Mum was over the moon when a bird-house hot water bottle arrived in the post for her today (she has four or five bird-houses/feeders, bats etc, and is a big fan of hot water bottles). Shes not using it now though, she said it was more for daytime use as it was a little small - so I might go and fill it up and christen it myself.

Goodnight, wasn't it a wonderful day?

Why? What happened?

I forget
what baffled me


ADD END UM
"Christina the Astonishing", Wikipedia (not always 100% reliable, but truly democratising the organisation of the sum total of our assembled knowledge)
Born a peasant, Christina was orphaned at 15. When she was 21 (22 according to some sources), she is said to have suffered a massive seizure. According to the story, her condition was so severe that witnesses assumed she had died. A funeral was held, but during the service, she "arose full of vigor, stupefying with amazement the whole city of St. Trond, which had witnessed this wonder." Then, "The astonishment increased when they learned from her own mouth what had happened to her after her death."
She related that she had witnessed heaven, hell, and purgatory. It is written that she said "As soon as my soul was separated from my body and was received by angels who conducted it to a very gloomy place, entirely filled with souls" where the torments there that they endured "appeared so excessive" that it was "impossible to give an idea of their rigor."
She continued,"I saw among them many of my acquaintances" and touched deeply by their sad condition asked if this was Hell, but was told that it was Purgatory. Her angel guides brought her to Hell where again she recognized those she had formerly known. Next she was transported to Heaven, "even to the Throne of Divine Majesty" where she was "regarded with a favorable eye" and she experienced extreme joy and these words were spoken to her, " Assuredly, My dear daughter, you will one day be with Me. Now, however, I allow you to choose, either to remain with Me henceforth from this time, or to return again to earth to accomplish a mission of charity and suffering.

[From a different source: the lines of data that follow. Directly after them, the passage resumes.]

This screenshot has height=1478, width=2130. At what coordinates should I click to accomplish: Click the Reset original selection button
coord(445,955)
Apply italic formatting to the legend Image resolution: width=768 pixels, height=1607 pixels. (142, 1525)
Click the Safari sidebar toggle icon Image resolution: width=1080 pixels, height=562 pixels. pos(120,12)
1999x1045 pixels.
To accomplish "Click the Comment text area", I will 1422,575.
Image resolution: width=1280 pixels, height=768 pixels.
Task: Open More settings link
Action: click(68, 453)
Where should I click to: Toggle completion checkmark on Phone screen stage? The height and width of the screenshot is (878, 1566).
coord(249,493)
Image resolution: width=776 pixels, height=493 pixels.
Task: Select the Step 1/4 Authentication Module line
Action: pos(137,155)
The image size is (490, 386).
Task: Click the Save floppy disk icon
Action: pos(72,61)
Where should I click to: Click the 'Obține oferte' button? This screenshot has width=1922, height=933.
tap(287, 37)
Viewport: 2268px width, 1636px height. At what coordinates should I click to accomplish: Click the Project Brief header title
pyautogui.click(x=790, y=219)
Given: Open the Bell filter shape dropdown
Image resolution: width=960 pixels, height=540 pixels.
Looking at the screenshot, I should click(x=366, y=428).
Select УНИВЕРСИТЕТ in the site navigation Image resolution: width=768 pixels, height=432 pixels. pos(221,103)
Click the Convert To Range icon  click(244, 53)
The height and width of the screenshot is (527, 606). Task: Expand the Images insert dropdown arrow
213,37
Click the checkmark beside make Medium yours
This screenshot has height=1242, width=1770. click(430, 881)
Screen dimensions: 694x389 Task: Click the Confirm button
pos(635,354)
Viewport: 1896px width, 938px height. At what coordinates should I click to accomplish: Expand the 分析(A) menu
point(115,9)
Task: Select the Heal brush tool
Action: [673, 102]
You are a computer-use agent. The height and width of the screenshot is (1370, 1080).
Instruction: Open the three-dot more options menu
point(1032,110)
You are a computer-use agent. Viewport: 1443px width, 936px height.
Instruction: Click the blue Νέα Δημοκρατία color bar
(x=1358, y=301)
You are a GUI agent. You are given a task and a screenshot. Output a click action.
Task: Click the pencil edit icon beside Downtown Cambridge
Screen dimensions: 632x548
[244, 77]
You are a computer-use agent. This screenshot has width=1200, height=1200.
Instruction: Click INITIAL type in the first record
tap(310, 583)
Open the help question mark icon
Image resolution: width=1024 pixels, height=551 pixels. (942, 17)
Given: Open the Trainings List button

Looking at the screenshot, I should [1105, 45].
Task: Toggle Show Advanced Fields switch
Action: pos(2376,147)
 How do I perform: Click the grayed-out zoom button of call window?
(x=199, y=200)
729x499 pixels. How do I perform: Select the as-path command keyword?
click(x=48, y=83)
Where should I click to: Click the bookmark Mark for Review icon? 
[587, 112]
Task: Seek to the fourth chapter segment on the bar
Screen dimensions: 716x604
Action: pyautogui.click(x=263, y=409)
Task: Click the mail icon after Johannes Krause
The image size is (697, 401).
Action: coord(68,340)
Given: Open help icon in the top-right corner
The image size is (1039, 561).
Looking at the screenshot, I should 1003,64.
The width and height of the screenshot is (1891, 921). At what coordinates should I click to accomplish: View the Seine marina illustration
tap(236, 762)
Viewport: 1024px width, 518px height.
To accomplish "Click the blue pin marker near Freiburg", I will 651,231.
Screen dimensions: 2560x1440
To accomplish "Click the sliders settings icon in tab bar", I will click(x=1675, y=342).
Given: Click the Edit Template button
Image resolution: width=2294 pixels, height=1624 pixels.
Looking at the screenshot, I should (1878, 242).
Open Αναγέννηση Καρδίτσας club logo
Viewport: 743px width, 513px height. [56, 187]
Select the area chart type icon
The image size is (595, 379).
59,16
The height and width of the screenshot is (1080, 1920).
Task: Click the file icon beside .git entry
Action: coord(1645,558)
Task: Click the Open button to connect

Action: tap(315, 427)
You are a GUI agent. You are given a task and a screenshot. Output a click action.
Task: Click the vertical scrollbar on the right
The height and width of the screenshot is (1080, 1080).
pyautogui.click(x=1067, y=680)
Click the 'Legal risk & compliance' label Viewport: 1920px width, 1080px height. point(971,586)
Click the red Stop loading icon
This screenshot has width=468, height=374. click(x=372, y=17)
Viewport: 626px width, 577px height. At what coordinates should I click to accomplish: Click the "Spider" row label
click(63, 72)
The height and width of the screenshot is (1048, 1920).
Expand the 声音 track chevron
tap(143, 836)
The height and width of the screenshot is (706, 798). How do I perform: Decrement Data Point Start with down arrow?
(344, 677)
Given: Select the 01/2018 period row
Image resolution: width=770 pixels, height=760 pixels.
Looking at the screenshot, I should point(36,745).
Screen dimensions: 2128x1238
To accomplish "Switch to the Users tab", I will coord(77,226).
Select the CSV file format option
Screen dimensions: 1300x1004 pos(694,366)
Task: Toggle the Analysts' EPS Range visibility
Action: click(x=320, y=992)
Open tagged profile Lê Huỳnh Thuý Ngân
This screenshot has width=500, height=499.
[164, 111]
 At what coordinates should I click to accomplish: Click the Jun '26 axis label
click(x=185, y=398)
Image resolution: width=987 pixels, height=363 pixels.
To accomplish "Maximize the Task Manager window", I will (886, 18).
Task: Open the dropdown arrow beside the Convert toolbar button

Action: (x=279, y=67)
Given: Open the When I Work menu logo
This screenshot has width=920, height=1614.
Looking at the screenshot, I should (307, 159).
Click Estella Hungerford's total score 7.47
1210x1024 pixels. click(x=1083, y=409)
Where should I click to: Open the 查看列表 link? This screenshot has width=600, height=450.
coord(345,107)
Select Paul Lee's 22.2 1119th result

In order to deliver from the flames of Purgatory those souls which have inspired you with so much compassion, you shall suffer for them upon earth: you shall endure great torments, without however dying from their effects. And not only will you relieve the departed, but the example which you will give to the living, and your continual suffering, will lead sinners to be converted and to expiate their crimes. After having ended this new life, you shall return here laden with merits."

What a noble, inspiring tale of a Bodhisattva! By appending this tale I have defintely diverged too far from my non-existent brief. I know this, but nobody reads this do they?

Haha

Monday, October 26, 2009

THIRTY EGGS

8am
Mum was particularly disoriented this morning, for the second day in a row. She didn't have a clue about what she needed to go shopping. Could just be a low crest on the bumpy road to nowhere, but paired with the additional engagement she is displaying later in the day - it seems likely that the Mirtazapine anti-depressants might be responsible for these higher highs and lower lows.

"No, we don't need eggs, we have 1.. 2.. 3..  thirty eggs. We don't need tea. Bread, get some bread, the bread bin's nearly empty"

Once she's gone I realise that Mum has just moved the bread somewhere else. I wonder what she'll come back with?

10.20am
My Mother came back from the supermarket with... Local-sister. There must have had an orange sticker on her forehead. She's washing Mum's hair in the shower.

The missing money reappeared this morning. I guess The Gremlin had a pang of conscience.

4.10pm
Mum is eating more today. For lunch she had a whole can of vegetable soup and two slices of toast.